"If sharks were people,” the small daughter of his landlady asked Mr. K., would they then be nicer to the small fish?” – Brecht, Wenn die Haifische Menschen wären
Continuing LI’s notes on the predator/prey relationship – we discovered, through one of Machery’s essays, that a famous essay by Volterra had caught Raymond Queneau’s eye, and was mentioned in his 1943 essay, The place of mathematics in the classification of the sciences, which begins like this: “In its relations with mathemtics, every science passes through the following four phases (four as of now, perhaps five tomorrow)” – which elegantly combines the academic and the Groucho Marxian. Queneau briefly surveys the sciences, claims that physics has gone through three of his stages, already, and then writes: “This is the ideal stage for the scientists of the late nineteenth century. The other sciences reamin far behind in this regard. Only very limited subjects are treated by this method: in biology, the theory of the fight for life; in sociology, econometrics. These two examples furthermore show that there is no incompatibility between the analytic method and the life sciences.
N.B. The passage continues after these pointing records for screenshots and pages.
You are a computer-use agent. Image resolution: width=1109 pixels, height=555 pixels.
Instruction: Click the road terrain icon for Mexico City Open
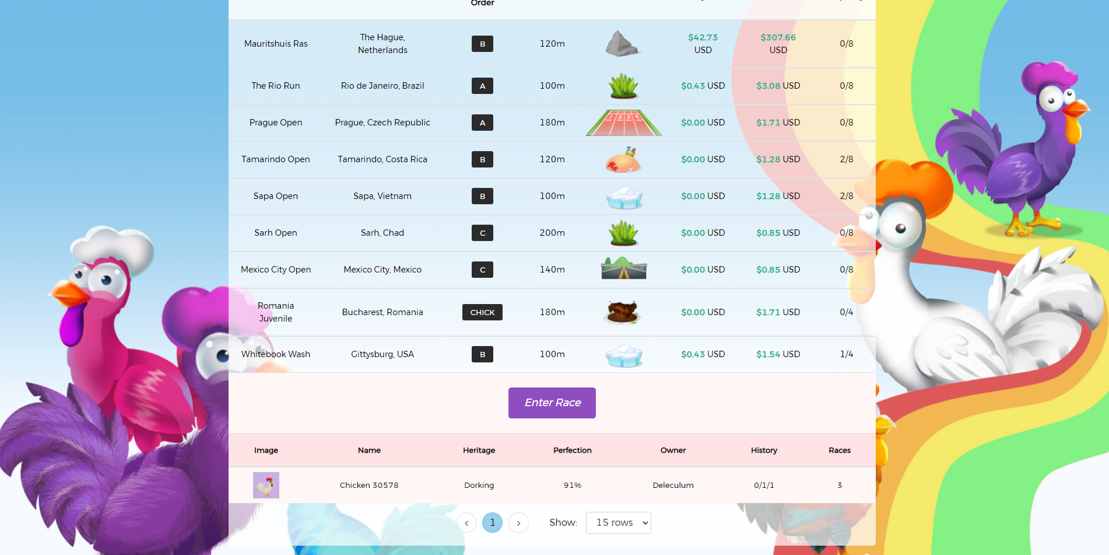coord(623,269)
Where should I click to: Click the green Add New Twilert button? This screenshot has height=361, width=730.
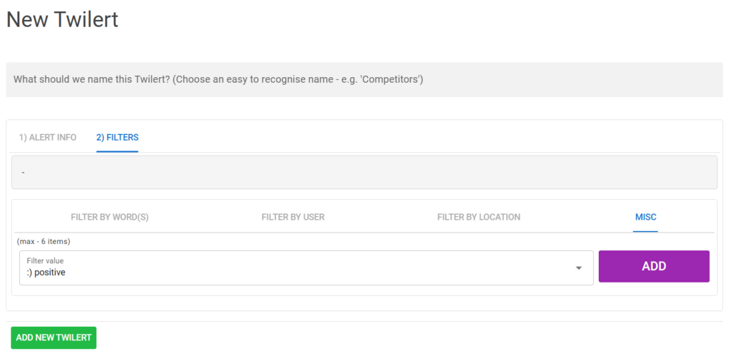coord(53,337)
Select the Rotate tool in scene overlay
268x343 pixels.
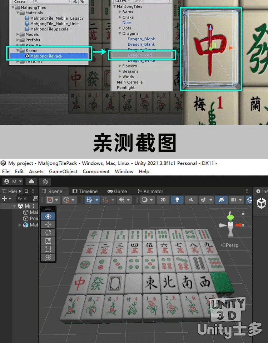[48, 233]
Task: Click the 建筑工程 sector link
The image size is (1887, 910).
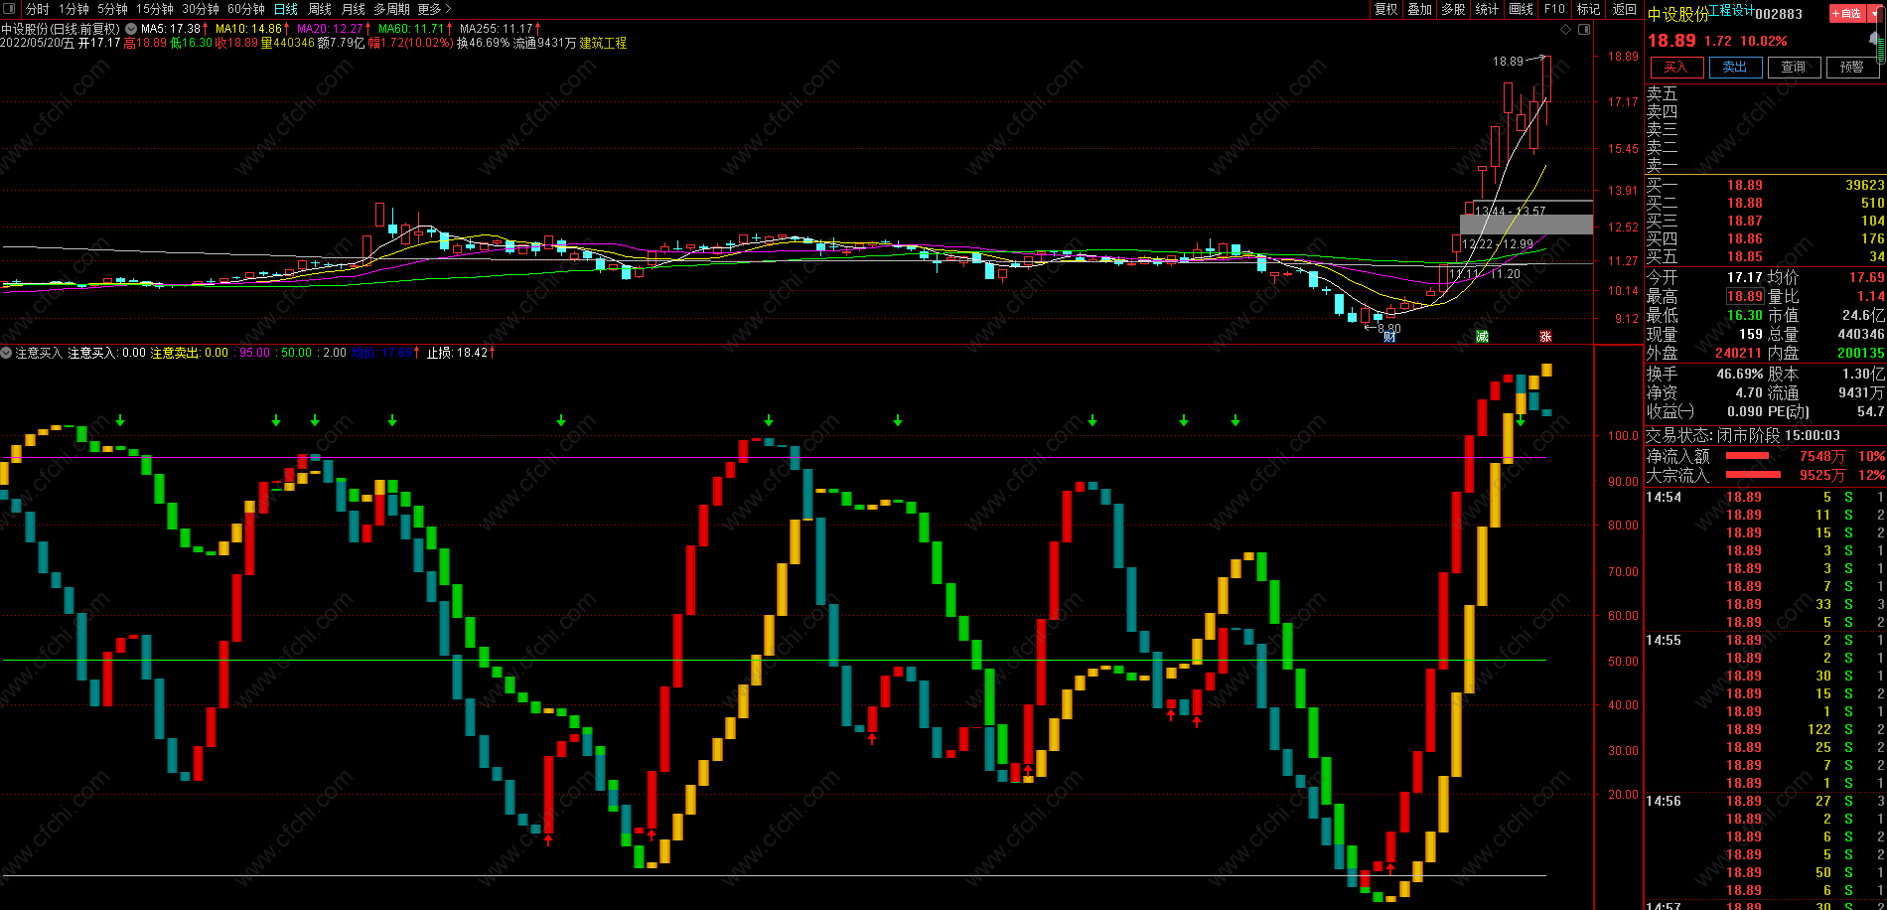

The delay is in part explained by the fact that such an application apparently offers no problem to be resolved from the mathematical point of view, and so no potential for discovery; mathematicians thus soon lost interest in these theoretical fields, which offered no grist for their mill. if the theory of the fight for life was developed by Volterra, it’s because it ultimately led to integro-differential equations worthy of interest.”
The explanation from mathematical banality might not quite have been the whole story, or at least LI can’t see it. But it is a nice story, nonetheless. The essay arose out of a project Queneau was working on in July 1942 (terrible months to encounter the struggle for life): Brouillon projet d’une atteinte a une science absolue de l’histoire, (sketch for a project for an attempt at an absolute science of history) of which Voltarra’s Lecons sur la theorie methematique de la lutte pour la vie was going to be one of the main sources, and Vico, Bruck, William Flinders Petrie, Spengler, “authors who believed they could discern rhythms or cycles in history” would be the other.” In the Model History in which Queneau jotted down these reminiscences, he also wrote: “if there had never been any wars or revolutions, there would never have been any history; there wouldn’t be any matter for history; history would be without an object… happy people have no history. History is the science of the misery of mankind.”
Most people have heard of the Volterra-Lotka equations, which show how predator-prey relations should oscillate around an ideal equilibrium over time, all other conditions being equal, and how that oscillation takes on four states. Queneau’s idea that, perhaps, these predator-prey states are strung out over human history is startling.